Öcalan, avukatlarından, Cioran'ın 'Ezeli Mağlup' kitabını istemiş. Listesinin diğer kitabı ünlü Japon felsefeci Kojin Karatani'nin 'Transkritik Kant ve Marx Üzerine' eseri.
Marmara Denizi geçişe izin vermeyince, kitaplar da avukatlarla birlikte denizin bu yakasında kalmış. Haber 30 Temmuz tarihli Milliyet gazetesinden.
Öcalan'ın İmralı'da 1.000 kitap okuduğu, geçtiğimiz günlerde yine haber olmuştu. Cezaevinde çok okumanın şaşılacak bir yanı yok. Ama sözünü ettiğimiz mahkûm Türkiye'nin en önemli meselesinin odağındaki Öcalan olunca, okuma miktarı kadar, ne okuduğu da haber oluyor.

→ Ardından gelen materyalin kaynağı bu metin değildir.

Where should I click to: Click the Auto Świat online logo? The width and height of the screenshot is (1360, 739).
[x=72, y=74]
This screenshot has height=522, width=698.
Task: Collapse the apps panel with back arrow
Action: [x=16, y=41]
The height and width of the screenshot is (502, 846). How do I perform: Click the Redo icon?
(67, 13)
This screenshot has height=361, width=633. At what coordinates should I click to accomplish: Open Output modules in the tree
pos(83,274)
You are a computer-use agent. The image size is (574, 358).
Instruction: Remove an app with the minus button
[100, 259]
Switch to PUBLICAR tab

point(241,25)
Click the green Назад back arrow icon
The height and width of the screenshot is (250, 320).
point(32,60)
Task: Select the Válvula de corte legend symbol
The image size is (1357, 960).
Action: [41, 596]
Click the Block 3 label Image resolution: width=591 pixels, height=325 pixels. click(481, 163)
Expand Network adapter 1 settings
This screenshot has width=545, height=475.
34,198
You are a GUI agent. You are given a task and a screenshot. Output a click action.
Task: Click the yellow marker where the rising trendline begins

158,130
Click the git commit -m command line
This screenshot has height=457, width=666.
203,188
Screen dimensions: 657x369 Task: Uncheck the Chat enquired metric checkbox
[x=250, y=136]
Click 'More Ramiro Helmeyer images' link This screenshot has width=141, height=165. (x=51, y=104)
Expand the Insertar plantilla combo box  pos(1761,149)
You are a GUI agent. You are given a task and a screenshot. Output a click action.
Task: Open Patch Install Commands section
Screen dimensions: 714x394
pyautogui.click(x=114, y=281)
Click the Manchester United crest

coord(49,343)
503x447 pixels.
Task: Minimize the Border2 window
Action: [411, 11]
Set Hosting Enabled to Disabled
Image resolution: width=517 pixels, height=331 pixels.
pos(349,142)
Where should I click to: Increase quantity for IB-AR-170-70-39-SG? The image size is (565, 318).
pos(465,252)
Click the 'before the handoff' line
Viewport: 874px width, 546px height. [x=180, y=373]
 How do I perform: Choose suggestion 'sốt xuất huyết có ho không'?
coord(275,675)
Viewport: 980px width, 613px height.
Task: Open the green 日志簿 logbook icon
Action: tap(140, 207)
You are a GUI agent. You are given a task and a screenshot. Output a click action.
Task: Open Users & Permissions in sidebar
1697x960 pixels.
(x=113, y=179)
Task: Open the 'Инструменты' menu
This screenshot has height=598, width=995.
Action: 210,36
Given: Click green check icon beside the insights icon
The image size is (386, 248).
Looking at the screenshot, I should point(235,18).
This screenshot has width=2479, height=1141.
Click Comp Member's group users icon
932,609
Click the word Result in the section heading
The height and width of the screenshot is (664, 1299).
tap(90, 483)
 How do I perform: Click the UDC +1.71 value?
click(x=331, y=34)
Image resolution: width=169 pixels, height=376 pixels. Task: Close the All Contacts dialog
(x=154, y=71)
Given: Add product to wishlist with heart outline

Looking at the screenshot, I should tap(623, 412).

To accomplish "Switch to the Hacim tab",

Öcalan'ın bu son okuma listesi pek manidar geldi bana. Emil Michel Cioran'ı bilenler, onun ezeli mağlup olmasının altında yatan nedenin ezeli karamsarlık olduğunu bilirler. Çağın en büyük karamsarı olduğu söylenir. İflah olmaz bir şüphecilikle hayata bakar. Kansızlık, uykusuzluk en baş konularıdır. Doğmuş olmanın sakıncalarını anlatır. Nihilizme varan felsefesi onu 'kansız fikirlere sığınan' bir filozof yapmıştır.
Öcalan'ın, böylesi bir karamsarlık ve gönüllü mağlubiyet hissiyle dünyayı yorumlayan bir düşünürü okumak istemesi, entelektüel ilgilerinin değiştiğine bir işaret olabilir mi?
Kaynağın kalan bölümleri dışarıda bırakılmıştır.